What you have to do = Reproduce all of the material, keeping each line intact.

Records for the exercise =

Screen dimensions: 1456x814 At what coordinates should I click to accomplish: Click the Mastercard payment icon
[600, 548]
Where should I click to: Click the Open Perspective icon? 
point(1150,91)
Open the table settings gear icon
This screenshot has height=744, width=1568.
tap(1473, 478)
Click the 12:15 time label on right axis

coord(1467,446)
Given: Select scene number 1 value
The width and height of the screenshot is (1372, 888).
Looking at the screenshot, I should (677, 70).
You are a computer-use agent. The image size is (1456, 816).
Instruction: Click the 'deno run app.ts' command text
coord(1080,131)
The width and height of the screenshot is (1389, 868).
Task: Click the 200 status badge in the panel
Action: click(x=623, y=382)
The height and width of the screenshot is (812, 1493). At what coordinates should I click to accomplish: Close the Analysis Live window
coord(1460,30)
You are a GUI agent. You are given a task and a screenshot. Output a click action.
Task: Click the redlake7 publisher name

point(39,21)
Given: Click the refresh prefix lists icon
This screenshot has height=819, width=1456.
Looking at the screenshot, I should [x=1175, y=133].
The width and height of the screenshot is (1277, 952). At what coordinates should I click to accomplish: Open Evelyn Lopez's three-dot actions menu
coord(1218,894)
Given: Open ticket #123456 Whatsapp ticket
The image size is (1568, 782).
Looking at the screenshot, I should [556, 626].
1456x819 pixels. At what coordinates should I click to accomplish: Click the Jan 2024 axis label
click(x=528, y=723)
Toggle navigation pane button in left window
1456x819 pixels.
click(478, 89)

The answer =
Screen dimensions: 1456x814 At what coordinates should I click to accomplish: Click the Mastercard payment icon
[600, 548]
Where should I click to: Click the Open Perspective icon? 
point(1150,91)
Open the table settings gear icon
This screenshot has height=744, width=1568.
tap(1473, 478)
Click the 12:15 time label on right axis

coord(1467,446)
Given: Select scene number 1 value
The width and height of the screenshot is (1372, 888).
Looking at the screenshot, I should (677, 70).
You are a computer-use agent. The image size is (1456, 816).
Instruction: Click the 'deno run app.ts' command text
coord(1080,131)
The width and height of the screenshot is (1389, 868).
Task: Click the 200 status badge in the panel
Action: click(x=623, y=382)
The height and width of the screenshot is (812, 1493). At what coordinates should I click to accomplish: Close the Analysis Live window
coord(1460,30)
You are a GUI agent. You are given a task and a screenshot. Output a click action.
Task: Click the redlake7 publisher name

point(39,21)
Given: Click the refresh prefix lists icon
This screenshot has height=819, width=1456.
Looking at the screenshot, I should [x=1175, y=133].
The width and height of the screenshot is (1277, 952). At what coordinates should I click to accomplish: Open Evelyn Lopez's three-dot actions menu
coord(1218,894)
Given: Open ticket #123456 Whatsapp ticket
The image size is (1568, 782).
Looking at the screenshot, I should [556, 626].
1456x819 pixels. At what coordinates should I click to accomplish: Click the Jan 2024 axis label
click(x=528, y=723)
Toggle navigation pane button in left window
1456x819 pixels.
click(478, 89)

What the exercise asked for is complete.